Myanmar (former Burma)
Glorious temples, monuments and pagodas glint in the sunshine of Yangon, rising from a sea of lush greenery. Although it’s no longer Myanmar’s capital - since 2006 - the city remains the country’s largest and most culturally alluring. Having fallen under British control, it is littered with colonial architecture, in amongst the chaotic and colour-stacked streets. The day starts early here - with tea in one of the many inviting tea shops, fit in like a local by sipping a laphet yay – Burmese tea of black tea, and condensed milk.
Explore the bustling streets, which are alive with energy, before heading to Shwedagon Pagoda, Yangon’s best-known sight, and a glorious golden wonder arising from a sea of palm trees. The Buddhist pagoda is almost 100 metres tall and its glinting dome is crusted with a dazzling display of 5,000 diamonds and 2,000 rubies. Locals claim it was built 2,600 years ago – which would make it the oldest pagoda in the world, but scientists date it to the 6th century. Regardless of the true age, it’s an unforgettable sight, and an astonishing golden vision.
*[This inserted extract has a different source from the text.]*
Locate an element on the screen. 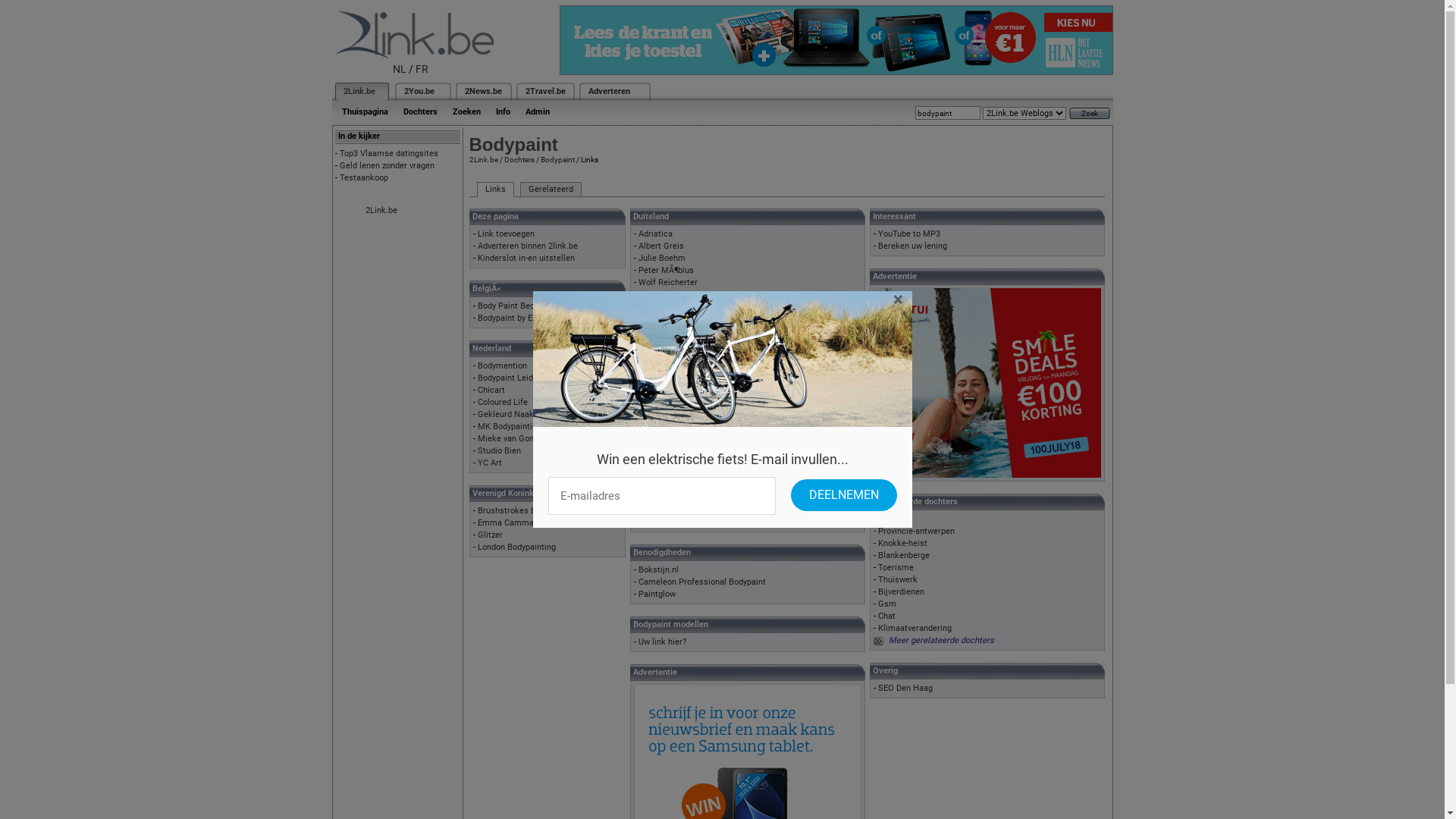 This screenshot has width=1456, height=819. '2You.be' is located at coordinates (419, 91). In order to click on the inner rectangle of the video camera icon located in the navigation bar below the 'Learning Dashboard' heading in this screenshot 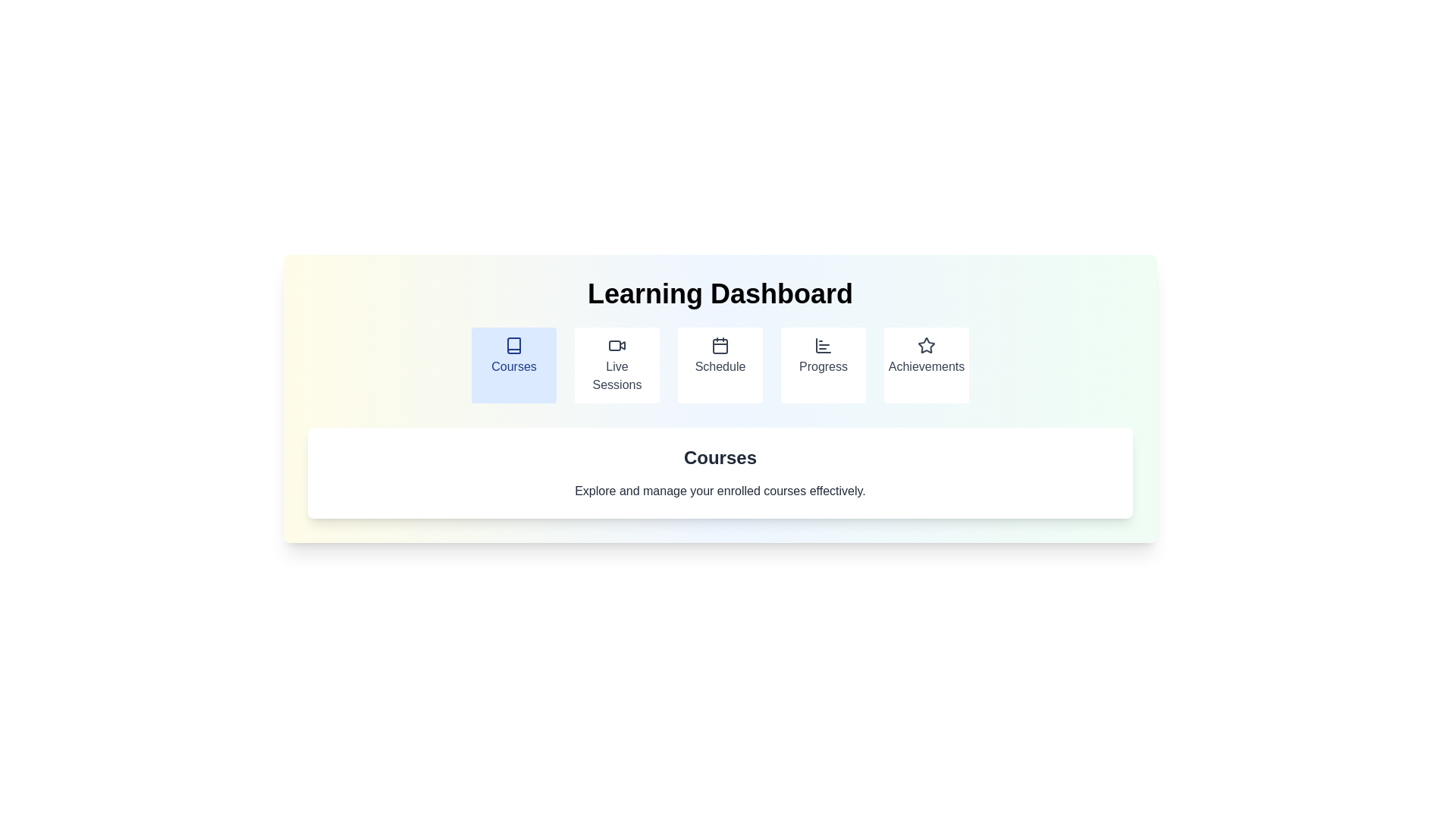, I will do `click(615, 345)`. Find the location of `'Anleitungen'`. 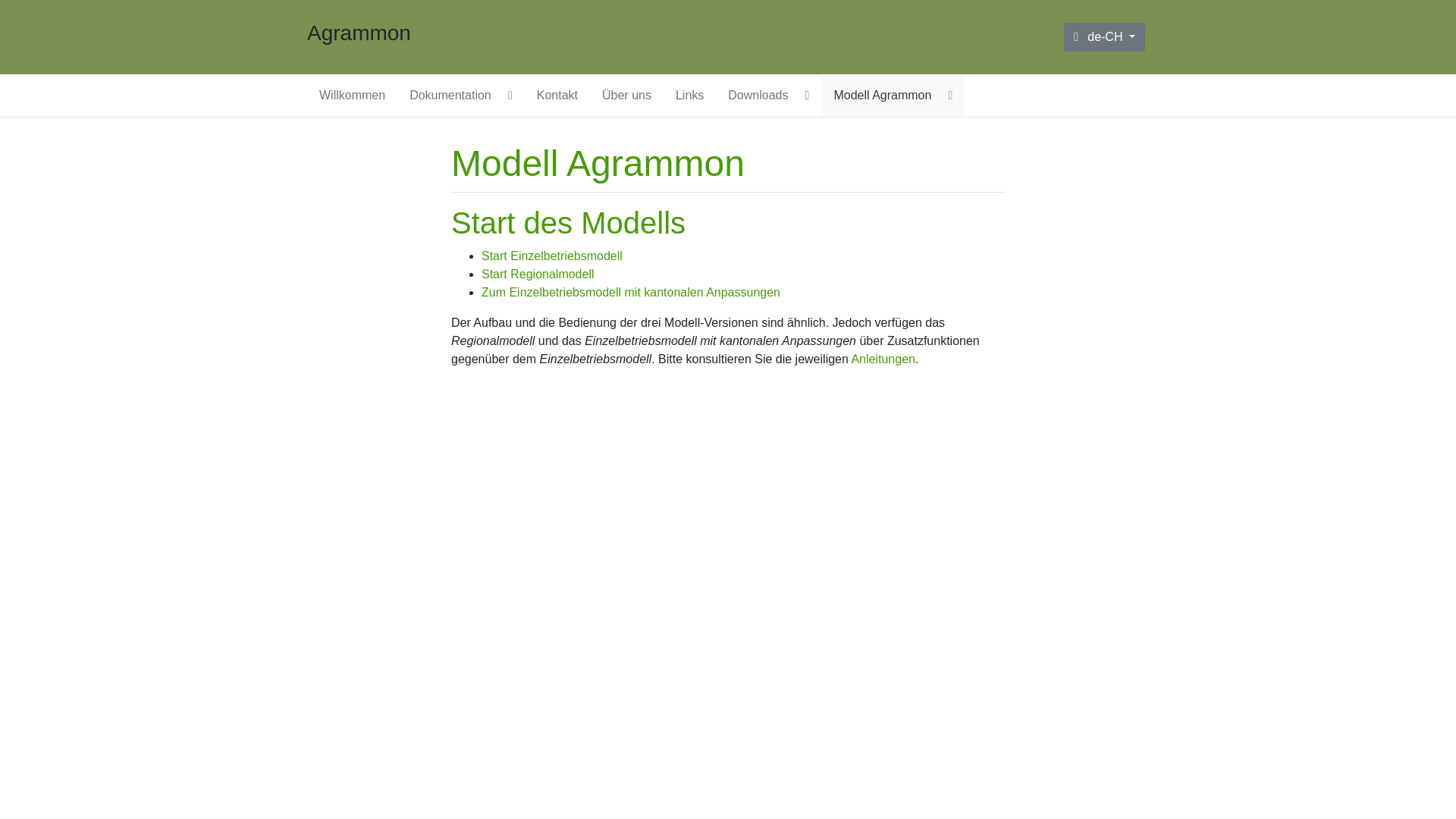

One way to throw yourself into the deep end of authentic Yangon life is by jumping aboard the Yangon Circular train – which was built by the British in 1954. The rickety train takes you on a three-hour round tour of the city, offering a real insight into local life, as you travel amongst kind-hearted locals. See merchants coming aboard to sell vegetable, eggs and jewellery, as the city rolls past the windows. Escape the bustle at Inya Lake, which offers a little tranquillity, with paths for strolling amid the palm trees, floral displays and ferris wheel.